Simply put, big data for threat detection employs the latest big data analysis techniques to make threat detection better and faster. Threat detection is much like solving a jigsaw puzzle, it requires assembling often oddly shaped interlocking and tessellating pieces. Each piece contains a small part of a complete picture. Only when all the pieces have been perfectly aligned, a meaningful image is revealed.

A threat develops through a series of stages known as the cyber kill chain. The most advanced and unknown threats proceed undetected through every step of the cyber kill chain from pre-attack information gathering in the reconnaissance phase to command & control at the peak of the breach. Breaking the attack kill chain requires deep visibility into every activity on an endpoint, including surreptitious activities, over a prolonged time frame. Big data techniques can be used garner and analyze endpoint data to accelerate threat detection. Carefully analyzing large data sets of events, like puzzle pieces, reveals trends and insights that help detect threats faster and more accurately than popular signature-based prevention technologies.

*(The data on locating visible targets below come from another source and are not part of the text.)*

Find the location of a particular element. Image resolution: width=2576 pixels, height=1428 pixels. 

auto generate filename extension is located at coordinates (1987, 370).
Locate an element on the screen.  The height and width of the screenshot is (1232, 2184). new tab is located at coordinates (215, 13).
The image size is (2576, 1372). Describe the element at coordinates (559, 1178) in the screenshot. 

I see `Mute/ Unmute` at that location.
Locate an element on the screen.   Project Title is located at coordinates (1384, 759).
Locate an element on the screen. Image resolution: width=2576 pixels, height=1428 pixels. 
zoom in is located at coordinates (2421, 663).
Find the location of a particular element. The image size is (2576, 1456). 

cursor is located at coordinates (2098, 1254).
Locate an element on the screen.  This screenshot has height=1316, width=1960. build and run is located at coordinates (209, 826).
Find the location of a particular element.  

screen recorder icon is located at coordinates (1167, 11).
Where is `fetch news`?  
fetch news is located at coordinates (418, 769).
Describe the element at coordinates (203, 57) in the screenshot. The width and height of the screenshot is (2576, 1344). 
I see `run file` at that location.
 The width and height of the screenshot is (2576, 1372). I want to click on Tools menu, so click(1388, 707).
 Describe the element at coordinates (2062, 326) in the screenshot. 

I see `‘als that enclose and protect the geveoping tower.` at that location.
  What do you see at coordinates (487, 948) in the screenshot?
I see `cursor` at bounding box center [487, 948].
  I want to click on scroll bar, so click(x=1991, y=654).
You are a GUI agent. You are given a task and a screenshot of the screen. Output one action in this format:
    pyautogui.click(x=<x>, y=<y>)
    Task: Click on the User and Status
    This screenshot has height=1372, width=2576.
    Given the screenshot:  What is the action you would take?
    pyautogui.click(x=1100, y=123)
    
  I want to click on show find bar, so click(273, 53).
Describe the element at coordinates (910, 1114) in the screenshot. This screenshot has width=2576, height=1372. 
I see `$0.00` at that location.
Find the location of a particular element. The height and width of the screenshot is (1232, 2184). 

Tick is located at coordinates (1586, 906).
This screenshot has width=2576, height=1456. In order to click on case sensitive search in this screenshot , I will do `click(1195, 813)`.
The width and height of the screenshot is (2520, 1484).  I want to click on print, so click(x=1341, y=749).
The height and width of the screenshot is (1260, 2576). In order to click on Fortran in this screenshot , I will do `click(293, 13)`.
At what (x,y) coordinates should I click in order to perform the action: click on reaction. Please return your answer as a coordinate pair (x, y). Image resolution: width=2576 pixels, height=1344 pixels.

Cybersecurity Kill Chain  

 Big Data for Threat Detection Cybersecurity Kill Chain

 

Capturing the Minute Endpoint Details

The execution of a malicious program or a file can include several actions. For example, the malware may create a child process, delete a dynamic-link library file, change a registry value or change a network destination in the routing table. Threat detection forensic investigation aims to gather all relevant evidence. This requires blow-by-blow collection of activities and events on a user endpoint, spread across various components such as operating system, network, process, memory, file, registry and host.

The richer the data collected from an endpoint, the better the threat detection deductions that can be drawn from it. The sheer quantity of activities generated on end-user workstations and active security monitoring generates large volumes, velocity and variety of data. This deluge of data can overload security tools and personnel alike, but if we utilise big data and machine learning methods all this data gives us an upper hand against attackers.

Big Data Improves Threat Visibility 

Attackers invest heavily in developing malware capable of quietly penetrating networks and remaining active inside without detection. Malware authors focus on persistence for two reasons. First, they need time to slowly traverse the network and learn about it. They look for important assets that can be later exploited for blackmail, data poisoning, insider trading or disrupting business operations. Secondly, much like a traditional espionage operation, they wish to maintain access for future exploits.

Therefore, the ability to organize and analyse large amounts of diverse data quickly and effectively is critical to an organization’s security. The analysts working in a Security Operations Center (SOC) need to ascertain the entire threat kill chain quickly, but they often lack the data visibility to do so. Threat detection involves connecting the dots between files and running processes to paint a complete picture of a threat vector, its dimensions of activities and execution into a detailed attack story. The faster the attack story is completed, the faster the threat response MTTR (mean time to respond).

Big Data for Threat Detection Puzzle

Using big data technology to cope with such substantial amounts of data allows us to quickly perform risk scoring, graph analysis, time series analysis and determine causal relationships between entities to assess alerts and determine if they are suspicious or benign. If we couple machine learning and big data, we can sift and analyse massive amounts of data to detect cyber threats in a quicker, fluent and much more precise manner than traditional methods.

Big Data Endpoint Detection and Response  

Managing and analysing data has always offered great benefits for organizations of all sizes and across all industries. Performing analytics and complex queries on large data sets used to be very inefficient because big data technologies were not leveraged. Many security tools commonly used today were not designed to effectively analyse and manage data, so it is still difficult for analysts to quickly build an attack story and they are unable to shorten response times.

Implementing big data threat detection tools allows security analysts to piece together cyber threat puzzles faster. Big data analysis tools arm analysts to quickly detect and investigate threats, reach root cause and respond accurately.